In previous parts of this series I covered one attack that compromises security in NFC/RFID enabled devices. The same techniques can be applied to obtain information from other wired and wireless communication interfaces. In cases like Ethernet, WiFi, ZigBee, and Bluetooth it is even easier to accomplish with standard and low-cost hardware running on readily available security evaluation Linux distributions.
When dealing with communications security it is important to pay special attention to all kinds of vulnerabilities, especially when creating devices for a globally connected IoT world. It is a good strategy to assume that all physically accessible communication interfaces are exposed to Data Interception and Data Corruption/Manipulation attacks. Even the processor memory could get exposed when using the appropriate set of tools. It is mandatory for a secure system to implement at least one additional layer of security on top of the communication interface. This particularly holds true for payment applications involving RFID/NFC communications.
For adding robustness against these kinds of security threats it is necessary to accomplish these main goals:
- Ensure the authenticity of the device at the other end of the channel. Multi-pass mutual authentication procedures are used for proving that both devices are in possession of the same secret key. True random generators, secure memory storage, and strong encryption algorithms play key roles in this procedure.
- Exchange sensitive information using encrypted messages. There are several symmetrical and asymmetrical data encryption methods, algorithms, and standards in use today for securing smartcards, RFID, and NFC communications. Some, like AES and RSA, provide very high levels of security. DES and 3DES proved vulnerable to several types of attacks.
- Check the authenticity and integrity of exchanged messages. Man in the middle (MITM) attacks focus on intercepting and modifying the exchanged messages. Using an encrypted messages scheme does not fully protect the system against these kinds of attacks. Exchanged messages can still be altered, stored, and replayed by an attacker. It is necessary to implement additional checks to detect it and act accordingly. Messages signing, cyclic redundancy codes (CRC), messages indexing, and variable channel encryption keys can improve security against MITM attacks.
The following are not as obvious as the above.
- Use one-time keys or at least keys valid for only one session, obtained using random number generators and diversified keys.

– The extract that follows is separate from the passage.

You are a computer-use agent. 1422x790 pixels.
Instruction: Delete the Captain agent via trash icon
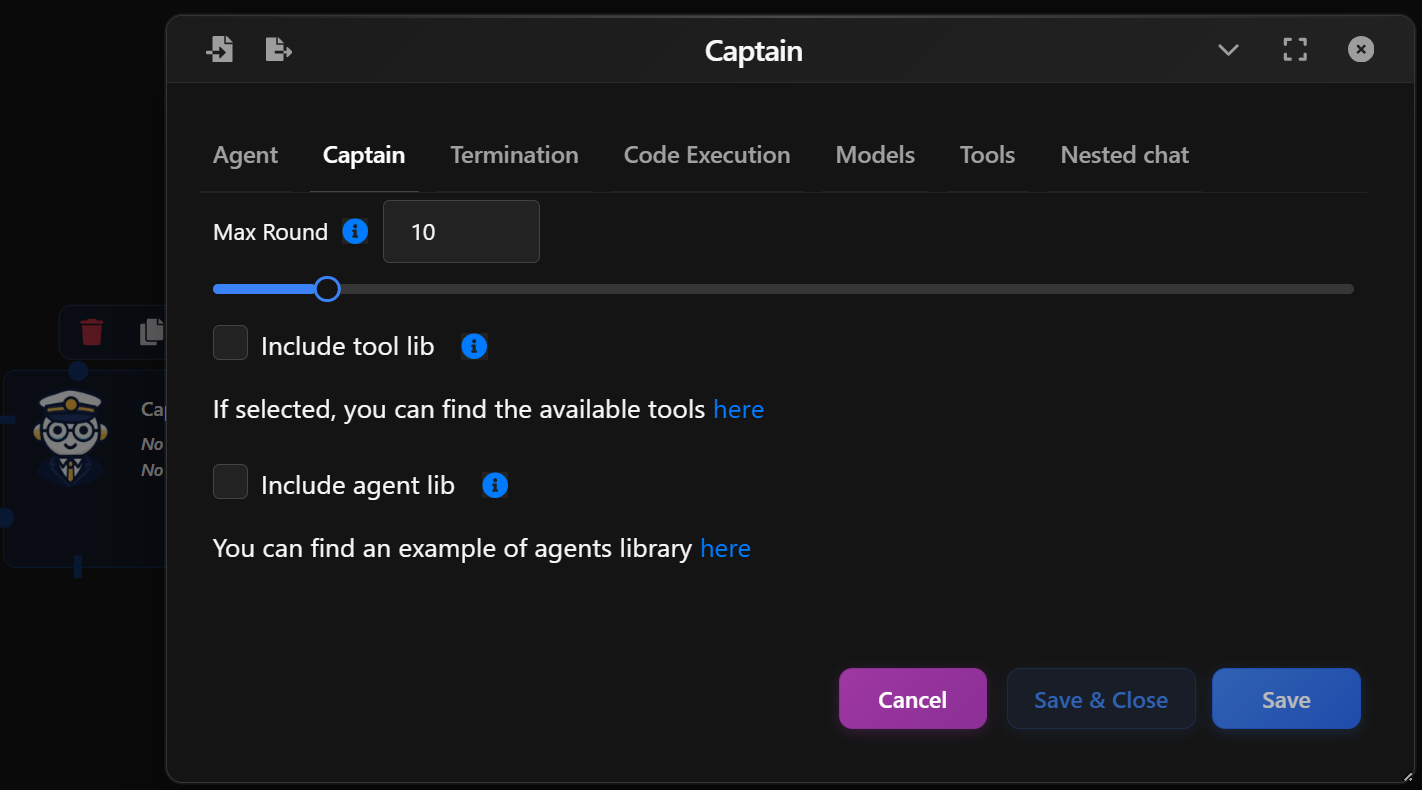(91, 331)
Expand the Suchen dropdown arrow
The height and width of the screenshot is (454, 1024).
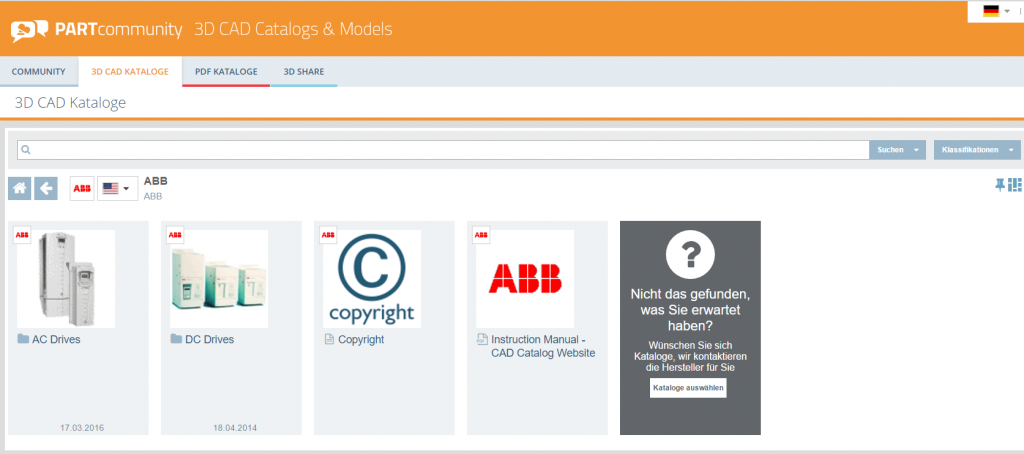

- Use diversified keys for each device. If an attacker somehow obtains this key it will not compromise the whole system.
- Master keys should never be used globally and should never leave the secure area (e.g., one SAM module or one HSM). The rationale: If an attacker can read the memory by any means he/she could obtain the keys.
- Code defensively, making extensive use of static and dynamic code analyzing tools when writing the firmware code.

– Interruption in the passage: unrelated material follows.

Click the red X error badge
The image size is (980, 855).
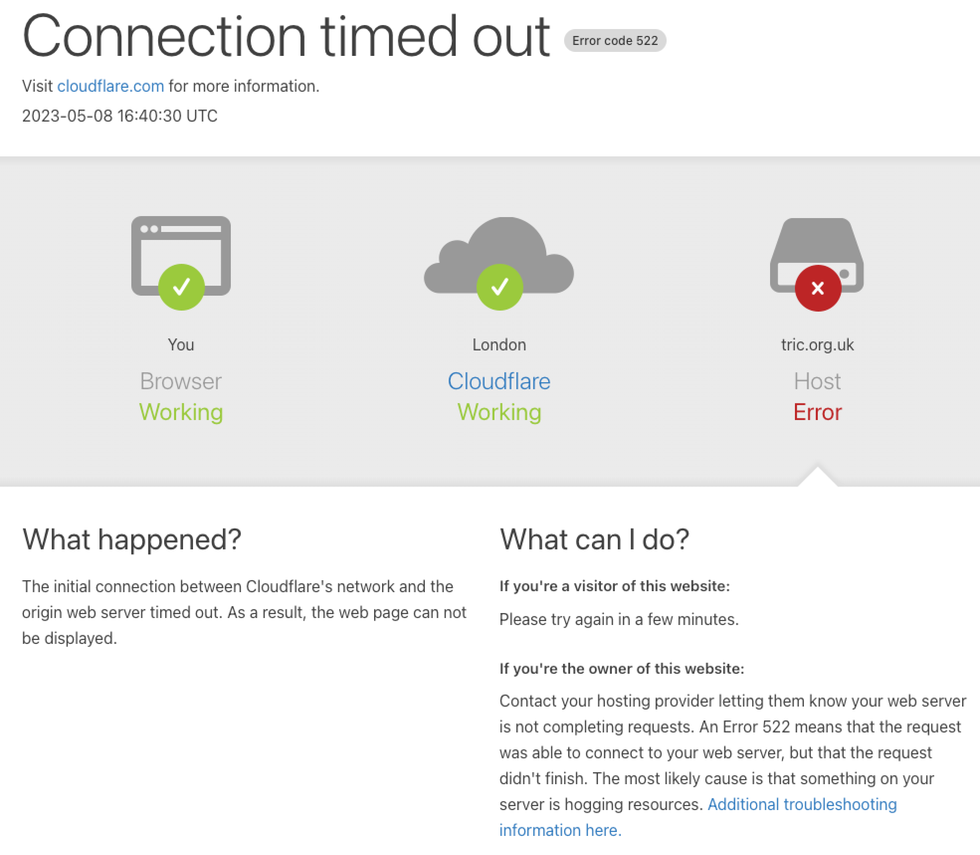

- Be humble and consider very seriously that communications security has always been a strategic research area with many talented teams and individuals working on it. Most real hackers and security analysts are highly skilled and, depending on the target system, highly motivated.

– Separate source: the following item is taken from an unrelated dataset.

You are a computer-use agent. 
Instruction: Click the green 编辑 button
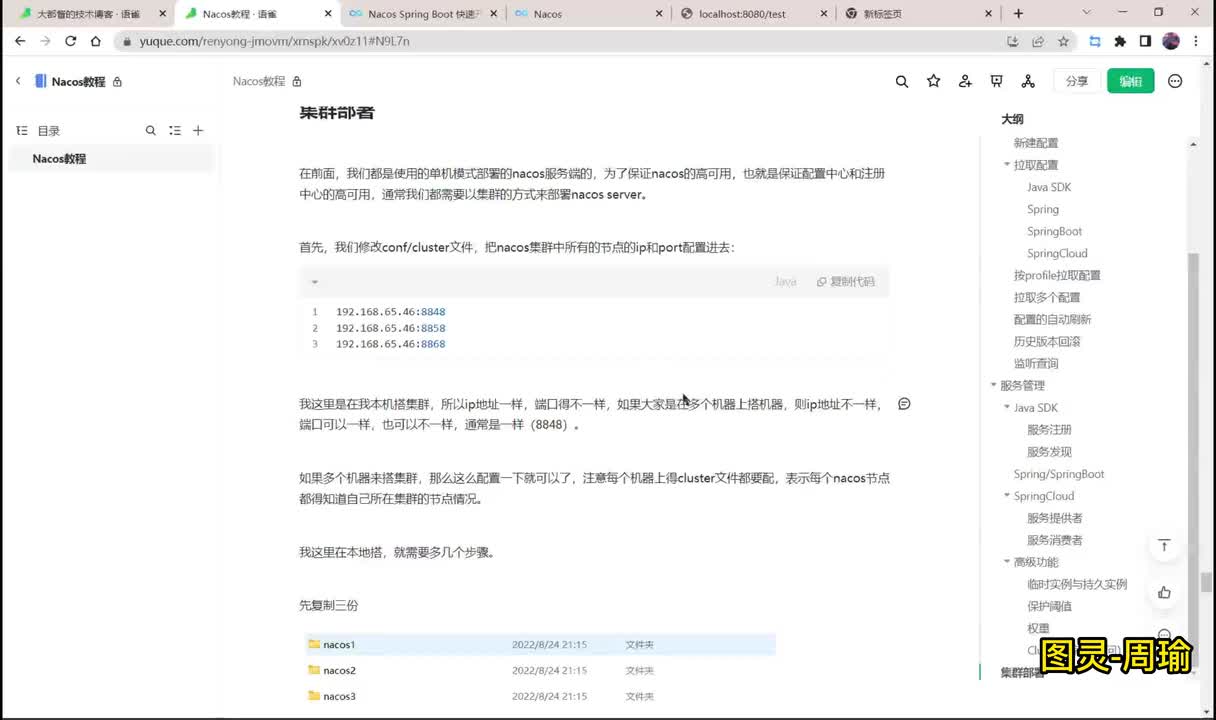point(1130,81)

- Test your product to comply with the highest applicable standards.
- More things to add to this list? That’s for sure. Give it a try and send us some more.
RFID/NFC interfaces can be used as a proximity wireless communications enabling technology. It is up to the designer to implement the most appropriate security scheme.
For those interested on RFID/smartcards security I would recommend reading about how MIFARE Classic’s security was cracked and the vulnerabilities that made it possible and how the MIFARE DESFire D40 security was compromised using DPA attacks. Reading about the security concepts applied in the design of MIFARE DESFire EV2 and Cirpurse Version 2 provides valuable and interesting information.